In addition, Rev. Proc. 2019-40 further relaxes the reporting requirements on Form 5471 for certain filers. US shareholders that are not section 958(a) US shareholders and that are unrelated to the CFC will no longer be required to file Form 5471. Section 958(a) US shareholders that are unrelated to the CFC, and US shareholders that are not section 958(a) US shareholders but that are related to the CFC, will be subject to reduced information reporting on Form 5471. Again, this relief is limited to foreign entities that are CFCs solely because of downward attribution to a US person.
With this latest round of guidance, the IRS and Treasury continue to make only narrowly targeted changes to address downward attribution, and it appears that Treasury believes it may have reached the limits of its authority to resolve the far-reaching problems created by the repeal of 958(b)(4). It will be up to Congress to enact a more comprehensive solution.

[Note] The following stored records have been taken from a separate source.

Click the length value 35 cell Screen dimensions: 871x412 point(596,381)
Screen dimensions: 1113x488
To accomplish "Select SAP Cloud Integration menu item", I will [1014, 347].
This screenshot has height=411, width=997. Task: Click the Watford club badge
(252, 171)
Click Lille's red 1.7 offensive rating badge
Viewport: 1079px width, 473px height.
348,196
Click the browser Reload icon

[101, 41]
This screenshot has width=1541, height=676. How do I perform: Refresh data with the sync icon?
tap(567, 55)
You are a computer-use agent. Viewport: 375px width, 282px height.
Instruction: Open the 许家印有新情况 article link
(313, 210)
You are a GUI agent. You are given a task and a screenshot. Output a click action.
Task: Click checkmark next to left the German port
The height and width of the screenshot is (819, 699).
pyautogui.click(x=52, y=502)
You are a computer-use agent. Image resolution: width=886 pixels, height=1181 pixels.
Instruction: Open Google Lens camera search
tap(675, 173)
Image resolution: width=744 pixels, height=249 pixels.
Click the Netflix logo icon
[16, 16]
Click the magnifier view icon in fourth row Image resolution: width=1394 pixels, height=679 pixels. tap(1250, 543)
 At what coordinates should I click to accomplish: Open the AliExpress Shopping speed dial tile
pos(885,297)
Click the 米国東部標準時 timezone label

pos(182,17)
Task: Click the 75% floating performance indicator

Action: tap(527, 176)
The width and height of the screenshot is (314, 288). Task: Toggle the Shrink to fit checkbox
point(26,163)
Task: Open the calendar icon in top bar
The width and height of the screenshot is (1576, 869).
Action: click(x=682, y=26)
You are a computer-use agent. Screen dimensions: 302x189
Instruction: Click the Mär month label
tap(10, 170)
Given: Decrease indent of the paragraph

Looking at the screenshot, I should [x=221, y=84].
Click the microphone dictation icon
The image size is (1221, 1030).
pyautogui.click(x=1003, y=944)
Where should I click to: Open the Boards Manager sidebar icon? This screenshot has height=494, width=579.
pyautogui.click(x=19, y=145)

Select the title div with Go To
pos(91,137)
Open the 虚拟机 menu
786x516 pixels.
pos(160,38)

By Paula Levy, Palo Alto and Blake Martin, Dallas
Treasury Issues Proposed Regulations Relating to the Accrual Method of Accounting and Advance Payments
The Tax Cuts and Jobs Act (the "TCJA") added new Code Section 451(b) to generally provide that for a taxpayer using the accrual method of accounting, the all events test with respect to an item of gross income (or portion thereof) is not treated as met any later than when the item of income (or portion thereof) is included in revenue on an applicable financial statement (an "AFS") for financial accounting purposes. As such, taxpayers may have to report income earlier than they would have otherwise had to report it depending on whether it has been reported on an AFS. An AFS generally includes a financial statement prepared in conformity with generally accepted accounting principles ("GAAP"), international financial reporting standards ("IFRS"), or financial statements filed with any other regulatory or governmental body specified by the Secretary (generally audited financial statements). These rules are applied on a year-byyear basis; therefore, it is possible for an accrual method taxpayer to have an AFS in one year and not to have an AFS in another year. On September 9, 2019, Treasury published proposed regulations governing how businesses should recognize income based on these new rules.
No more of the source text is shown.